Stored dataset items
┌──
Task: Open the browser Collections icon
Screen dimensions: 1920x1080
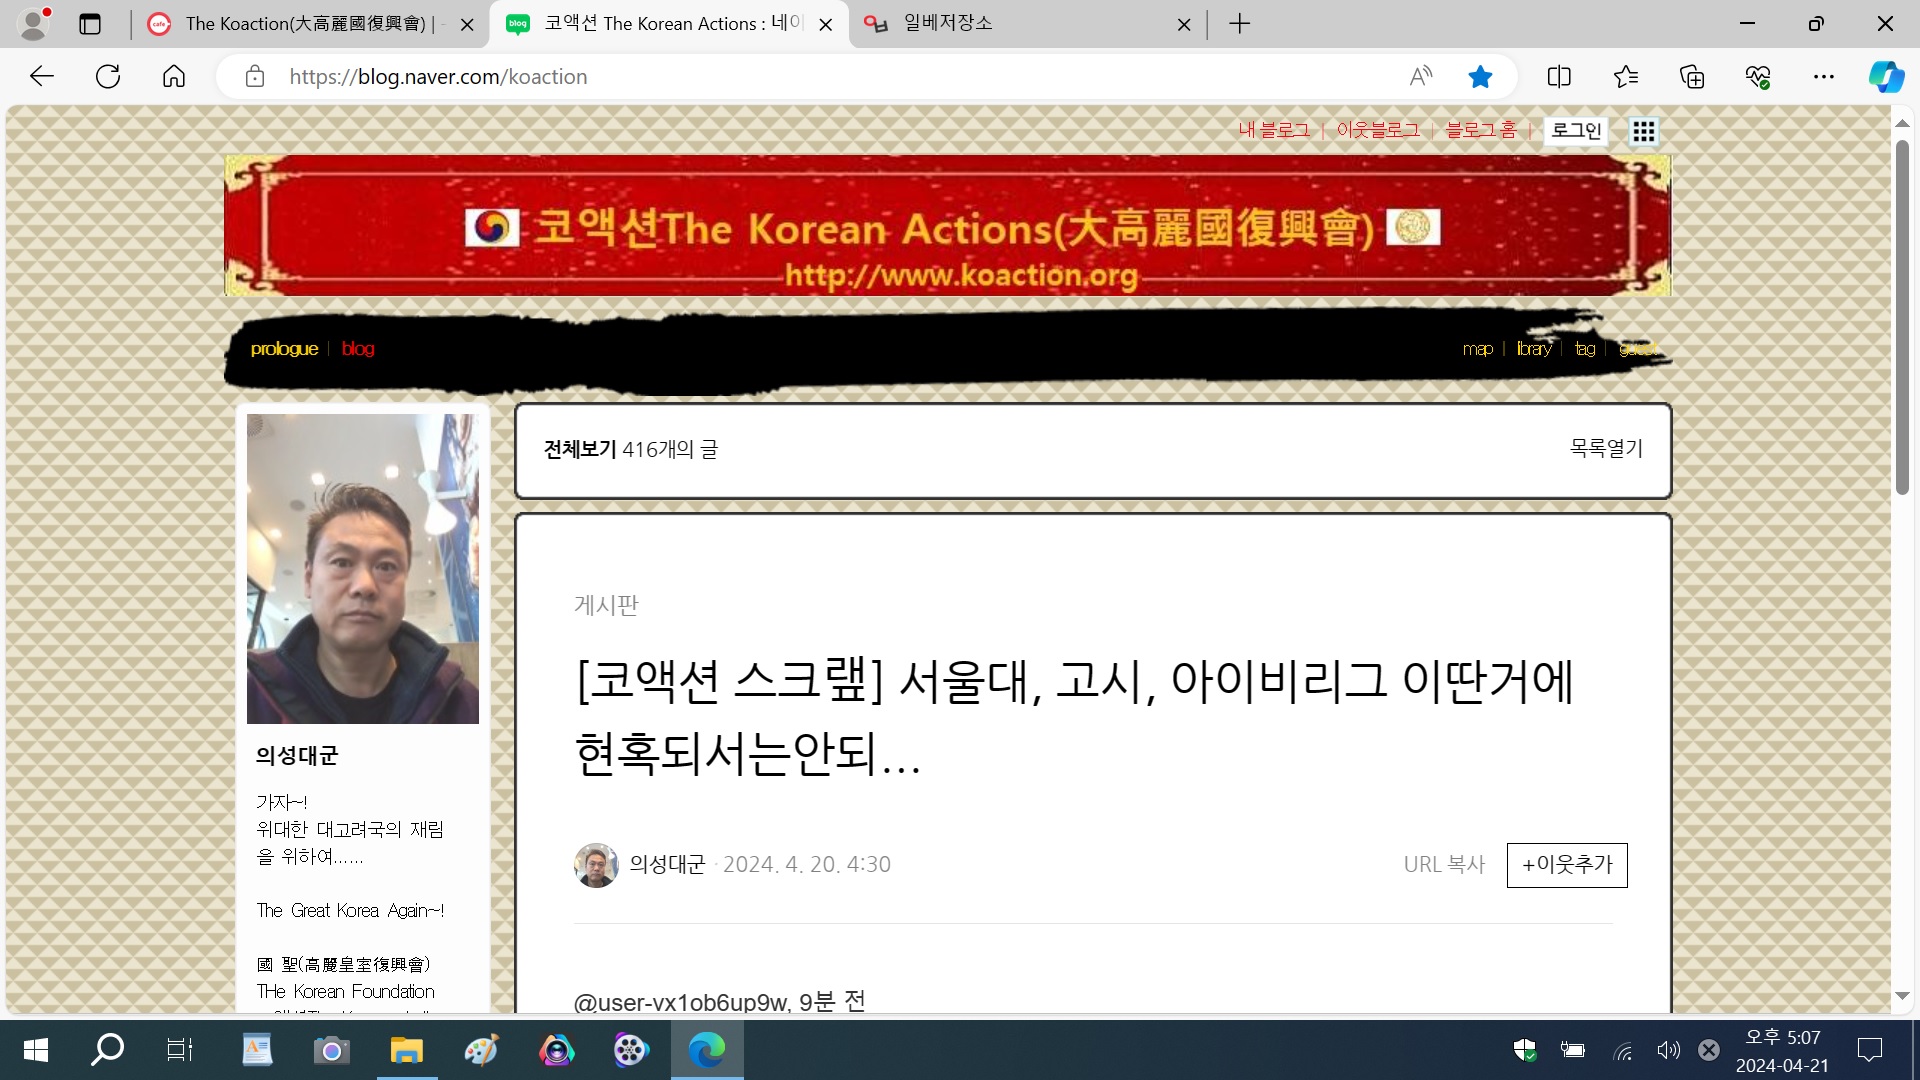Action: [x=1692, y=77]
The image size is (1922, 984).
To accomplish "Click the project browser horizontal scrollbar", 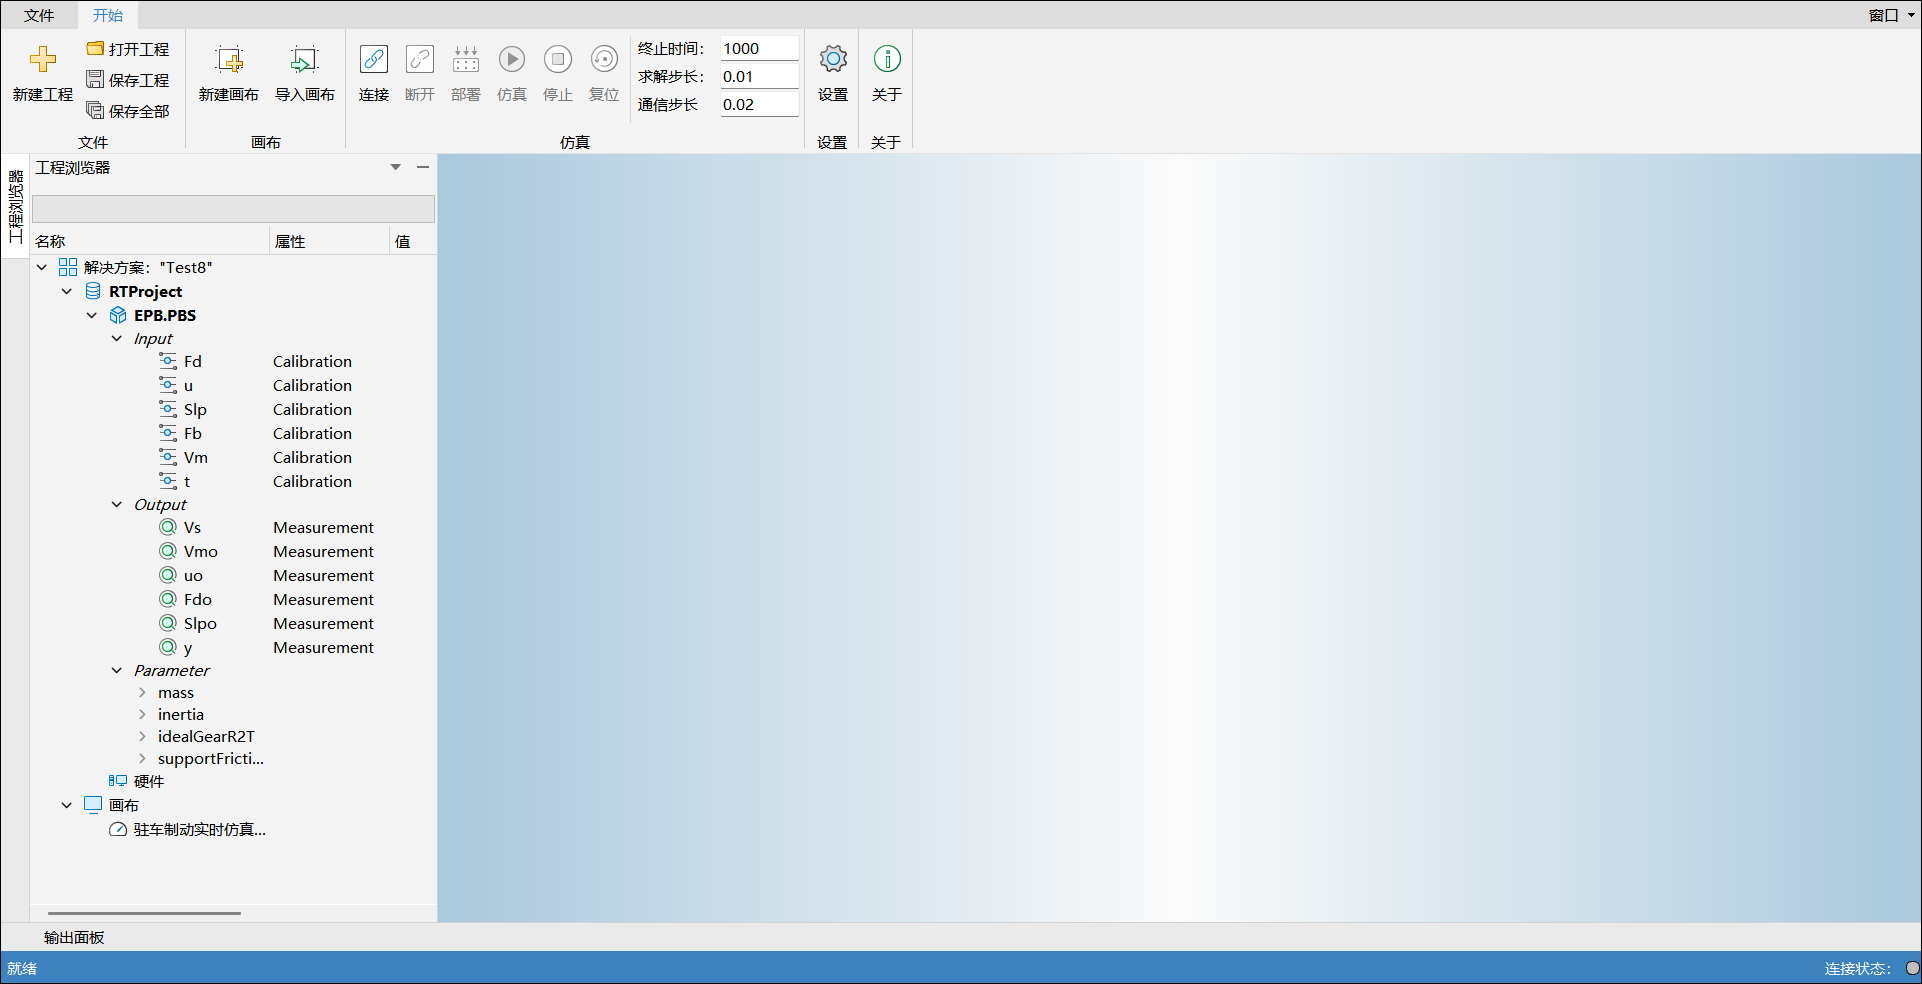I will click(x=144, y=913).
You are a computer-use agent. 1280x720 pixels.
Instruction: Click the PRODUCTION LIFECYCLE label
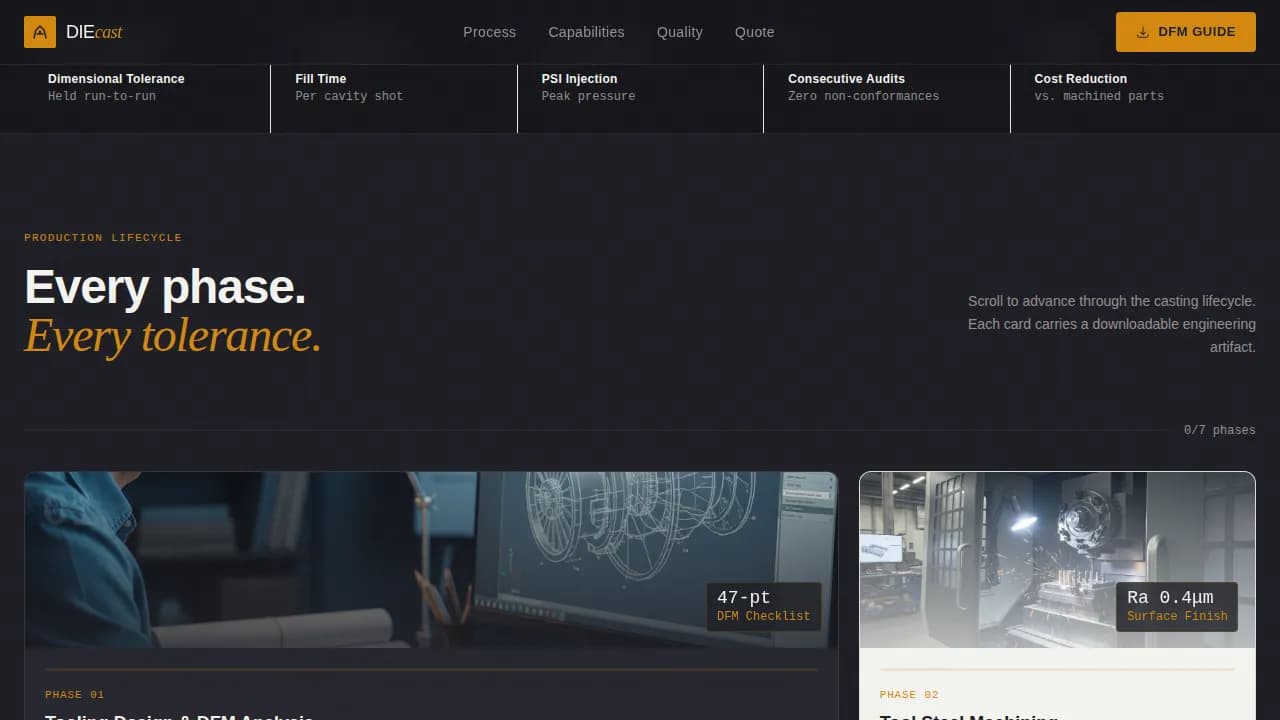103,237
└──
| ACTIVITY |
The copy should start at the line that contains "Instruction: Click the", end at the last line of the entries above, and match each line exactly, with pictures dropped.

| RESPONSE AREA |
Instruction: Click the PRODUCTION LIFECYCLE label
103,237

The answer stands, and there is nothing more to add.